The early red series had shown the duo in their native East London habitat, juxtaposing their ever-present self images with views of the Thames, London's train stations, streets and parks. In Bad Thoughts, by contrast, the artists retreat into their own private realm, recalling the more claustrophobic space of their earlier Drinking Sculptures. This isolation becomes the subject of Bad Thoughts and the following two series, Dead Boards and Dusty Corners, which are made up exclusively of images taken within the walls of their Fournier Street lodgings, stripped bare of furniture and personal possessions. At the time, the artists had recently acquired the East London terraced townhouse and were restoring it to its early Georgian splendour, a project which they have painstakingly undertaken over the last thirty years. Built for French Huguenot master silk-weavers and mercers, the houses of Fournier Street were fitted out with fine wooden panelling and elaborate joinery, such as carved staircases, fireplaces and highly detailed door-cases by the master craftsmen of the day. For the artists - who consider themselves to be Living Sculptures - their home and immediate surroundings, like their personal appearance, are an integral part of their ongoing sculptural work. The present series, along with Dead Boards and Dusty Corners, portrays the importance of their domestic environment.  

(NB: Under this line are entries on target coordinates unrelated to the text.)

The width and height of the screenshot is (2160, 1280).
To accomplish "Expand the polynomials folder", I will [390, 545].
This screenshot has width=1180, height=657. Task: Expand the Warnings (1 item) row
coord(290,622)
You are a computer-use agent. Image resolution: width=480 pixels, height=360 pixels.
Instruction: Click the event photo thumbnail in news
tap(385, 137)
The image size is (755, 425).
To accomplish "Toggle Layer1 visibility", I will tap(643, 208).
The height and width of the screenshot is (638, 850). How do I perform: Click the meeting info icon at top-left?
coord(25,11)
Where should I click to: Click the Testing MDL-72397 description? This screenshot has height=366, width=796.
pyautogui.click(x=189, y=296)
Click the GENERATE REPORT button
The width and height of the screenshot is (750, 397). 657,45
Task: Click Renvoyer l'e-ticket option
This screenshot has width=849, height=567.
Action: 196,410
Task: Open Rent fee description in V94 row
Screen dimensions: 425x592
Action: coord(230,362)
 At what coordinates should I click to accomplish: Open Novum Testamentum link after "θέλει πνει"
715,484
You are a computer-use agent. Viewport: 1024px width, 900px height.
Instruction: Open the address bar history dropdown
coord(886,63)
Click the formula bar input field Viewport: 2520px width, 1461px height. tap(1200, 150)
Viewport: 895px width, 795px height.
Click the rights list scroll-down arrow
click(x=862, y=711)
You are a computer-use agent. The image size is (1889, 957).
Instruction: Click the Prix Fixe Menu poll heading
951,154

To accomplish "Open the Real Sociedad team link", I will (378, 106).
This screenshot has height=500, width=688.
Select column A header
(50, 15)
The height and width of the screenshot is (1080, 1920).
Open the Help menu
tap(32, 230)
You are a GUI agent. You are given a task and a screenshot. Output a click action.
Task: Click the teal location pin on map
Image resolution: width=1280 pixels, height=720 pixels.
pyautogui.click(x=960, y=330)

The artists' first photographic works were in part the documentary residue of their early performance-based art, the Living Sculpture pieces begun in 1969, in one of which the artists, made-up, suited and standing on a pedestal, pantomimed to a tinny recording of the drinking-hall song 'Underneath the Arches'. In the 1970s, with the onset of impermanent performance and process-based art, the need for documentation was keenly felt in artistic circles. This impulse for documentation became integral to the communication of Gilbert & George's artistic vision and their 'Art for All' conviction that art must strive towards social betterment.  Although made over thirty years ago, the Bad Thoughts possesses a resolute modernity which is the hallmark of their groundbreaking creative process, which witnessed the collapse of artist into artwork. Pioneering a new art form, their work ignores the usual divisions between sculpture, painting and photography while also rejecting the modernist habit of seeing a difference between art and life. As the artists say, "Our lives are one big sculpture" (Carter Ratcliff, op cit, p. X).